__Collected data__:

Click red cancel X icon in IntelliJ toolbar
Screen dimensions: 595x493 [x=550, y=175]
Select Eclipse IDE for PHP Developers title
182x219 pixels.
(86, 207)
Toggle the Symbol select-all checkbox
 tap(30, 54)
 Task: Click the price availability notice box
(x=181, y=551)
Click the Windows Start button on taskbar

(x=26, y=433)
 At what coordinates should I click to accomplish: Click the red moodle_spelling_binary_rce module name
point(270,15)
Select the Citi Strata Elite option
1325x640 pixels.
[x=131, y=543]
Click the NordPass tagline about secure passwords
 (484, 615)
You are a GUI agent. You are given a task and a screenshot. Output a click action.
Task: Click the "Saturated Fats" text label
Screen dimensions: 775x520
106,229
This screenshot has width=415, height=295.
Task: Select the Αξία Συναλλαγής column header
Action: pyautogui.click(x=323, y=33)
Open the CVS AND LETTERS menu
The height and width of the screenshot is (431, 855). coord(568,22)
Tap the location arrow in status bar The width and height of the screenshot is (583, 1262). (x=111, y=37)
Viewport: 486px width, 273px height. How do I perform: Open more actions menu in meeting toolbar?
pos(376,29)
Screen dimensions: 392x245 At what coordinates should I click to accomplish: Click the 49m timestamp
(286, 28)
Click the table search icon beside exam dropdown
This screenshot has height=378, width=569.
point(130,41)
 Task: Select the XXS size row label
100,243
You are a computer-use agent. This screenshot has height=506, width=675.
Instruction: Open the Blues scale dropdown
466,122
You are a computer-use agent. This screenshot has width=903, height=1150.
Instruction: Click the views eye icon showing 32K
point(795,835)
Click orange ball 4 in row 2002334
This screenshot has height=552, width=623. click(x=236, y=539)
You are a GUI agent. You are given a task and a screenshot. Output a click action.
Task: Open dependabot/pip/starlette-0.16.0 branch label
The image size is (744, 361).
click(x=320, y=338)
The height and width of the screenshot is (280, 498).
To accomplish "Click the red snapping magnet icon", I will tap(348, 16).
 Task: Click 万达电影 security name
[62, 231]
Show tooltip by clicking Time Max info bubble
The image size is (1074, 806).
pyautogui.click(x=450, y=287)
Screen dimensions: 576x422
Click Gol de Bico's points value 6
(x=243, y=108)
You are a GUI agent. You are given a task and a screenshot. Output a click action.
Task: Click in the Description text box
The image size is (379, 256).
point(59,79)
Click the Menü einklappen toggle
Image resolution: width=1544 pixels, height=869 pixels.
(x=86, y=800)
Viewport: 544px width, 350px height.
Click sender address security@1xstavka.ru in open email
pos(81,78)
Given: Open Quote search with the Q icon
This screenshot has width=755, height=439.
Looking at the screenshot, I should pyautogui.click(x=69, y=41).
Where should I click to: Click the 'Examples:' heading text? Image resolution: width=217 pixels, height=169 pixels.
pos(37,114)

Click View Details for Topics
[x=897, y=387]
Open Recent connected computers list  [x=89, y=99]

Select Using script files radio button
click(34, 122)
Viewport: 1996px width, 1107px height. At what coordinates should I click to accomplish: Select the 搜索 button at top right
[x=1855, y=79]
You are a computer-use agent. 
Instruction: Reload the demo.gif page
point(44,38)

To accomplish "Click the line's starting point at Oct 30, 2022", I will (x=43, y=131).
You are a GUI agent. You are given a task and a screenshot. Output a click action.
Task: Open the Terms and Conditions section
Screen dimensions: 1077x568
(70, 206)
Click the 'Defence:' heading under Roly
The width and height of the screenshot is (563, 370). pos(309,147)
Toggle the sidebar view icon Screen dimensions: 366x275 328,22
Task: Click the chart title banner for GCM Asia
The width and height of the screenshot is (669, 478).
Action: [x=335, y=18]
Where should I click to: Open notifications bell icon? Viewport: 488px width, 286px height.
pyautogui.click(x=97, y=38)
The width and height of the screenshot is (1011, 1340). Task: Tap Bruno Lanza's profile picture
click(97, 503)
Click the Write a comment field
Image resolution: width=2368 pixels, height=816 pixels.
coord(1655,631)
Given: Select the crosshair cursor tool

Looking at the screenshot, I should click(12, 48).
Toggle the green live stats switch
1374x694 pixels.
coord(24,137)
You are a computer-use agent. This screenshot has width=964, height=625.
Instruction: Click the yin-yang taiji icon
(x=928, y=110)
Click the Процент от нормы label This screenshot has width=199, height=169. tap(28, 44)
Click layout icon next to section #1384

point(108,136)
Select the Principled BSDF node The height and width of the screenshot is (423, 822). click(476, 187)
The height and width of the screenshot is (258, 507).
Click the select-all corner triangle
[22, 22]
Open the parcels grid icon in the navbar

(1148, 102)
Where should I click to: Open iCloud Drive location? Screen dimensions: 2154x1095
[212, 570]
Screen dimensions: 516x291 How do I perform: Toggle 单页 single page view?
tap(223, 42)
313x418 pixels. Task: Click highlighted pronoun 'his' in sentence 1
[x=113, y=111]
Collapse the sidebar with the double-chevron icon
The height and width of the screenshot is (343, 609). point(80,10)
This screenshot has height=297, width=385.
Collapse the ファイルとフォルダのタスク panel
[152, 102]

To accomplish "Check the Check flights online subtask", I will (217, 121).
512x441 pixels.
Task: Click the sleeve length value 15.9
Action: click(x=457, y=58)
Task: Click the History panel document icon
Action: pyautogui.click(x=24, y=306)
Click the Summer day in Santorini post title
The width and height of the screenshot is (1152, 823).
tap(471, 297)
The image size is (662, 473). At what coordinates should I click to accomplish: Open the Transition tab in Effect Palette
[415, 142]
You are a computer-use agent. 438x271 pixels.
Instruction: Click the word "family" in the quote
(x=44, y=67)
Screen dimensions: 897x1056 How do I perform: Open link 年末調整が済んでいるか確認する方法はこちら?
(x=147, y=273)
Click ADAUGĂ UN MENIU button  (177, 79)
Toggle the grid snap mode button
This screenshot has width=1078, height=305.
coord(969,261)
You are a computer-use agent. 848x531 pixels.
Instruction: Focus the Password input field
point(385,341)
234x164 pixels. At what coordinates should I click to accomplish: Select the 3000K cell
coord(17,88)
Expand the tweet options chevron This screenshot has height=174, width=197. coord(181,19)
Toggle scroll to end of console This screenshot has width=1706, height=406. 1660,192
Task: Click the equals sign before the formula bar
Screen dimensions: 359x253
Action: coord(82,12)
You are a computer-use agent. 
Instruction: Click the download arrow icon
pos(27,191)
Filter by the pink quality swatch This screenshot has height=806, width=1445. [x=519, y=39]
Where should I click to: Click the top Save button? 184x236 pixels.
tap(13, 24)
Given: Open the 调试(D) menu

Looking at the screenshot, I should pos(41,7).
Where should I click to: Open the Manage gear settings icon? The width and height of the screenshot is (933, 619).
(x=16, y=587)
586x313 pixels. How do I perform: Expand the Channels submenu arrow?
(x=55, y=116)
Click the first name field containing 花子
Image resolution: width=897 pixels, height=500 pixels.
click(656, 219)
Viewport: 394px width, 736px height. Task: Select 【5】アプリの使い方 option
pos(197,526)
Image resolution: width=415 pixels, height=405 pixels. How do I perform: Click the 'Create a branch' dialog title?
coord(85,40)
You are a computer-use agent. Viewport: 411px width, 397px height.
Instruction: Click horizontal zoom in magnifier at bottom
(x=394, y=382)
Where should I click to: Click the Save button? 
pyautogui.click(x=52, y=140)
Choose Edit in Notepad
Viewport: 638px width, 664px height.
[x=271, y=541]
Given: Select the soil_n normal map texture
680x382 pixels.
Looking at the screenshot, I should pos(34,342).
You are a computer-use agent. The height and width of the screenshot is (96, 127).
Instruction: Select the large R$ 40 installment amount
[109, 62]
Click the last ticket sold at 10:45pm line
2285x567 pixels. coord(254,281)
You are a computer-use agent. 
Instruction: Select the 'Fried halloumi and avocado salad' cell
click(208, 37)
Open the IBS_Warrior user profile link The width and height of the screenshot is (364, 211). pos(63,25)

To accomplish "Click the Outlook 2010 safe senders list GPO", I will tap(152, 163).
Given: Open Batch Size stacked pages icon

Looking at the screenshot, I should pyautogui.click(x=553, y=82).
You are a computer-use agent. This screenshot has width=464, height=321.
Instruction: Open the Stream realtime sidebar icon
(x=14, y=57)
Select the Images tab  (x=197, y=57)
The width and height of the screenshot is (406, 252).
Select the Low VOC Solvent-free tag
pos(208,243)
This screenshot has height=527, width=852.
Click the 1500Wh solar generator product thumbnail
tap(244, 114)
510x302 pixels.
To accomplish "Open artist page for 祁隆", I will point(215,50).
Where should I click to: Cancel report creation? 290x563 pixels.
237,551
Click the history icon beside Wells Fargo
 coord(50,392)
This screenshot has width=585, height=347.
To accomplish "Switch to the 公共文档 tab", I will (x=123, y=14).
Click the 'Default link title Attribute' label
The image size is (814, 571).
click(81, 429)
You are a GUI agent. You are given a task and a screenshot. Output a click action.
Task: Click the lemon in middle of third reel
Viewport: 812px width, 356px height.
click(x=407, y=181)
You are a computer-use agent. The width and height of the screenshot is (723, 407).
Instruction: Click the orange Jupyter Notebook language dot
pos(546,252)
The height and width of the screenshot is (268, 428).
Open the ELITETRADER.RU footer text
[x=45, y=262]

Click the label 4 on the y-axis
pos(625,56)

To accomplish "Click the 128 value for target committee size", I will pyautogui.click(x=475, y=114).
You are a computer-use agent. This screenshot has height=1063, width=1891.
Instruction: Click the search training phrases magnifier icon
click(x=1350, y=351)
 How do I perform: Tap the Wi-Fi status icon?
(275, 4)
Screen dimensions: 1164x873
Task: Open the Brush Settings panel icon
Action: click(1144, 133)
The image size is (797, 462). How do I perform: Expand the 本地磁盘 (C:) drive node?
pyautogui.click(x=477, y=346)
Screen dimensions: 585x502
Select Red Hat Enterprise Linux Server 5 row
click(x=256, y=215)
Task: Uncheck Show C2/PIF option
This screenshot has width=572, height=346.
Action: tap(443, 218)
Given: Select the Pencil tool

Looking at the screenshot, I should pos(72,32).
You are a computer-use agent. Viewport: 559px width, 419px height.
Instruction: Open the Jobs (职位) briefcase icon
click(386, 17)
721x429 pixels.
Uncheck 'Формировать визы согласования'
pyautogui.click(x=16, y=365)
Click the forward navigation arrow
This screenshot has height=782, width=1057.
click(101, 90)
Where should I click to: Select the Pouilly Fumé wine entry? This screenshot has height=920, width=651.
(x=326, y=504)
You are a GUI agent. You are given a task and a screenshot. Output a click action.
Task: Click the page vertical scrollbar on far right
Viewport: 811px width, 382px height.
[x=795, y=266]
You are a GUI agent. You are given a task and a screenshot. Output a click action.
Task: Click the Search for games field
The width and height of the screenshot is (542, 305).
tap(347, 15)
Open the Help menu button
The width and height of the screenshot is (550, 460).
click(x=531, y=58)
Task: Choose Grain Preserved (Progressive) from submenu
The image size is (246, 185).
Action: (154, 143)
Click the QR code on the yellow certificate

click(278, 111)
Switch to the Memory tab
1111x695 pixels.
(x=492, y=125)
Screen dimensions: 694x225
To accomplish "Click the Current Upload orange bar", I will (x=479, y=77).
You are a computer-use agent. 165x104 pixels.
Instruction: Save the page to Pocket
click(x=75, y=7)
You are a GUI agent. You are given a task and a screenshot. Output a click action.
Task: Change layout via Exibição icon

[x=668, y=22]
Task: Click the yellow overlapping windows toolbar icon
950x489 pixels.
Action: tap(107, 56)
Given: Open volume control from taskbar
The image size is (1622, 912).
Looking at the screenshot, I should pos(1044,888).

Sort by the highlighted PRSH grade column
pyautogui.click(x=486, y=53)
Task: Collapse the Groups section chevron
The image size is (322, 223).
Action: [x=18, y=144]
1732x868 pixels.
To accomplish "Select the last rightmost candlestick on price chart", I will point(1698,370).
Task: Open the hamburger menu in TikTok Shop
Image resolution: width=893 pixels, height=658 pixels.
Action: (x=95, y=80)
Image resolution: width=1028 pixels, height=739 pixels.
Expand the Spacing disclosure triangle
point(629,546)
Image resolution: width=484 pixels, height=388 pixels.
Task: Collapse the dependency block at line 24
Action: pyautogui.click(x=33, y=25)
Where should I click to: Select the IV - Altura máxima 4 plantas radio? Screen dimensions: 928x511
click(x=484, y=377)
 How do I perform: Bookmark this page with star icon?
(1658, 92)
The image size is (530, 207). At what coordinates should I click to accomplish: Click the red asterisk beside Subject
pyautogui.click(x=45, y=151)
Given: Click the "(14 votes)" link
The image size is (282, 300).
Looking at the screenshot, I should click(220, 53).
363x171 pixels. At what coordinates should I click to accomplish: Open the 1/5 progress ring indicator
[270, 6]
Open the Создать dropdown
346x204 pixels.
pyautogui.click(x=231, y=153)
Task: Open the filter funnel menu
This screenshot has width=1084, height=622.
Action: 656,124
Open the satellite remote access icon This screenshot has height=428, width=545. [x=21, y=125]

__Exercise brief__:
Copy out every line of the records that the string "chart" appears in.

__Written response__:
Task: Click the chart title banner for GCM Asia
To accomplish "Select the last rightmost candlestick on price chart", I will point(1698,370).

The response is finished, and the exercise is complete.